Once I received a letter from a reader who said that a book published by the firm I worked for had plagiarized his own writing. This was a serious charge and a rather shocking accusation because our book was written by a senior scholar with a stellar reputation. Could this be possible?
What made the case more interesting was that the writer of the letter said he had been a student of this scholar some fifteen years before. The scholar, claimed the student, had incorporated some of the student’s paper into the book we published. And he provided evidence. Several paragraphs from his paper matched exactly or very closely portions of the book.
We sent the material on to the author for his comment. After reviewing it, he admitted it was true. How had it happened?
The author thought the student’s paper was excellent and began referring to it, even reading from it, in his lectures over the next several years. Slowly, in his class notes, the student’s name became detached from the quotations. Then the quotation marks disappeared. When it came time to write a book based on these lectures, the author had forgotten where this material in his notes had come from and assumed it was all his own.
How did we resolve this? We and the author agreed to revise the book in the next printing. We put the student’s material in quotation marks and gave due credit in the footnotes.

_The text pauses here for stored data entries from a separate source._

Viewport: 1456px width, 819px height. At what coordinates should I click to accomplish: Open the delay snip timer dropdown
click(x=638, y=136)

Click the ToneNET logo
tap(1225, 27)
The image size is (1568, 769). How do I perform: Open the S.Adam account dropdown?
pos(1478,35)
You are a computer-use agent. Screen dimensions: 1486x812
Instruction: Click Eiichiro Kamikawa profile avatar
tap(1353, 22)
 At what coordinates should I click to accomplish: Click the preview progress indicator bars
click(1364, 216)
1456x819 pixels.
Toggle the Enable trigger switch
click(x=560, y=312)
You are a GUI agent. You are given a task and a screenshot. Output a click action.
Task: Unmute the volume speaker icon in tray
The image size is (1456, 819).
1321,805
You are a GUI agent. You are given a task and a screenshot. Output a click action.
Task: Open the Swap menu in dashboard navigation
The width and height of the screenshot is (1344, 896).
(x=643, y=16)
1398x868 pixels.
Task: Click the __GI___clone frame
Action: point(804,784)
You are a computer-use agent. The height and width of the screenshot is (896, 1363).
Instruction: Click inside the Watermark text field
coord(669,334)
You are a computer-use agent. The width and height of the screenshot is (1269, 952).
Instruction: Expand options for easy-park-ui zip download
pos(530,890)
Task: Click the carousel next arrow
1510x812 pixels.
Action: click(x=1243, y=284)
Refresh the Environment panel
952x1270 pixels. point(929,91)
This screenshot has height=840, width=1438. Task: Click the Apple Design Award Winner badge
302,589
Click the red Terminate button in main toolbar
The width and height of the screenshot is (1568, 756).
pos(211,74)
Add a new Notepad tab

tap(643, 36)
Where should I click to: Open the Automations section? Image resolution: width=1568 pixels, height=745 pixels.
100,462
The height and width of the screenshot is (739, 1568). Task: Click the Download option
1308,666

The Lesson to Be Learned: Whenever you prepare a talk, a sermon, or a lecture—always footnote your speaking notes as if it were to be published. You never know when you might take some old material (even decades later) and work it into a published piece. Include not only the name of the person responsible for the quote (or for the point of fact) but also, the name of the book, the publisher, date of publication, and page number. Then you won’t have to spend hours trying to track it down—which can sometimes be impossible, even in the internet era. I know—I’ve tried.
Corollary: When speaking, give credit to your sources, whether quoted or summarized. You can’t give full bibliographic information since that would make your talk impossible to listen to. But you can say, “As David Brooks says in his new book . . .” That is intellectually honest (you didn’t come up with the idea), and it doesn’t unduly interrupt the flow of your talk.